Eventually I came back to my home territory, Wisconsin, land of frigid winters, well-defined seasons, a landscape of mixed prairie and limestone cliffs and hills, to my people, farmers who can drive a tractor at a 45 degree angle along a hill without freaking out, and who make their long ‘O’ sound without the /w/ off-glide (the characteristic feature of the dialect in the movie Fargo).
But I had friends in Texas, and I learned a love of Southern food (Texas isn’t quite The South, but it shares with it many cultural traits).
A member of my circle of friends, her husband and their charismatic little boy are moving to Alabama, so we had a party for them. It was decided all southern food would be involved. I was put in charge of the greens.
If there’s anything better than a well-made mess o’ greens I just don’t know what it is. (For non-US-citizens: collard greens are a leafy relative of cabbage.

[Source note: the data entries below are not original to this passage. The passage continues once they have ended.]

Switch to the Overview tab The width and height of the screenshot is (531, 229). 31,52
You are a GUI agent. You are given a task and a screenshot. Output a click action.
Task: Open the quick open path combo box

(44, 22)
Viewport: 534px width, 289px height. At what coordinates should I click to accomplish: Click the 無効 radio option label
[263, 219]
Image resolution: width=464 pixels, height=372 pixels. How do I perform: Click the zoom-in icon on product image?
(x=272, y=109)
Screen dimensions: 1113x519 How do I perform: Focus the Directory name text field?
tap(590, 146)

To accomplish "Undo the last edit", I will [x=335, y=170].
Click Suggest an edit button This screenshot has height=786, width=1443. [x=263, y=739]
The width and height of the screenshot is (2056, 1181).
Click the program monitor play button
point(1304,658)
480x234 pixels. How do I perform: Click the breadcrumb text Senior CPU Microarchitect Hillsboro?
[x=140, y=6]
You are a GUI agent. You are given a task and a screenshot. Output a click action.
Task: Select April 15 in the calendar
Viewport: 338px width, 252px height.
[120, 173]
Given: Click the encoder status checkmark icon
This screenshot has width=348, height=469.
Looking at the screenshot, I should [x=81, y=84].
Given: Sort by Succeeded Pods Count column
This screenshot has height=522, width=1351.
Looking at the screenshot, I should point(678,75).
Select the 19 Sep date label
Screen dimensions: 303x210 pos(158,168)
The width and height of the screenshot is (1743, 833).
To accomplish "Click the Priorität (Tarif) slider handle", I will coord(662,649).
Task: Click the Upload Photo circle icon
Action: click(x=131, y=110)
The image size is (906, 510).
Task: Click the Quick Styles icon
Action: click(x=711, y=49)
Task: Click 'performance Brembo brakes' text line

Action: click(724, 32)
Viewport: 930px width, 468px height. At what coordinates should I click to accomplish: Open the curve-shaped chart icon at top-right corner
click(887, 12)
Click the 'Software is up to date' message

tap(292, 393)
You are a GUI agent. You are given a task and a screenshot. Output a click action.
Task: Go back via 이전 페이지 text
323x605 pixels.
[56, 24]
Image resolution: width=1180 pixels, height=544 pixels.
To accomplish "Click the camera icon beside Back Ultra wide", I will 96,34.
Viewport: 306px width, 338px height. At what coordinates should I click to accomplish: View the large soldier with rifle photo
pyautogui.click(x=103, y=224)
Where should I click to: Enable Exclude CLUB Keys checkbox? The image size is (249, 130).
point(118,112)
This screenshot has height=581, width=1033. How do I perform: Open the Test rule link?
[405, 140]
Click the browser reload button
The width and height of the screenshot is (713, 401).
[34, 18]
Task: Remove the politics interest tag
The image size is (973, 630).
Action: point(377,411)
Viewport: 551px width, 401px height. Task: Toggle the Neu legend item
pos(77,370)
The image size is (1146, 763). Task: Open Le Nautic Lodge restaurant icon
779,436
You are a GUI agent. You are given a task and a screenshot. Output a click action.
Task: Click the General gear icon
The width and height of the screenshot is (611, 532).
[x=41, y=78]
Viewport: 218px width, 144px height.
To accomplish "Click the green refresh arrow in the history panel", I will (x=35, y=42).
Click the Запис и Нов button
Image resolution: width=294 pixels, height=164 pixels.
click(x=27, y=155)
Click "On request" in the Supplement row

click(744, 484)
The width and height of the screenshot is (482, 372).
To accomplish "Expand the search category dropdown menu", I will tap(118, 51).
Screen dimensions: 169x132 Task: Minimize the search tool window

It’s not a delicate vegetable, and takes 20-30 minutes cooking minimum. It is not, however, as thuggish as kale. The usual Southern preparation involves remote cuts of pork, usually smoked. Some use straight fatback, however.)
Sometimes here I’ve raved about exotic foods. Jeff has commented on the proper approach to Indian food. More directly related to the greens, Kopio and I have chatted about the edgier parts of pig. And making collard greens got me to thinking about the frankly magical use of sometimes marginal ingredients that so often define the heart of a regional cuisine. In my home range, smelt, a disgusting little fish, transformed, can be the center of a community event.
So what food defines your home territory?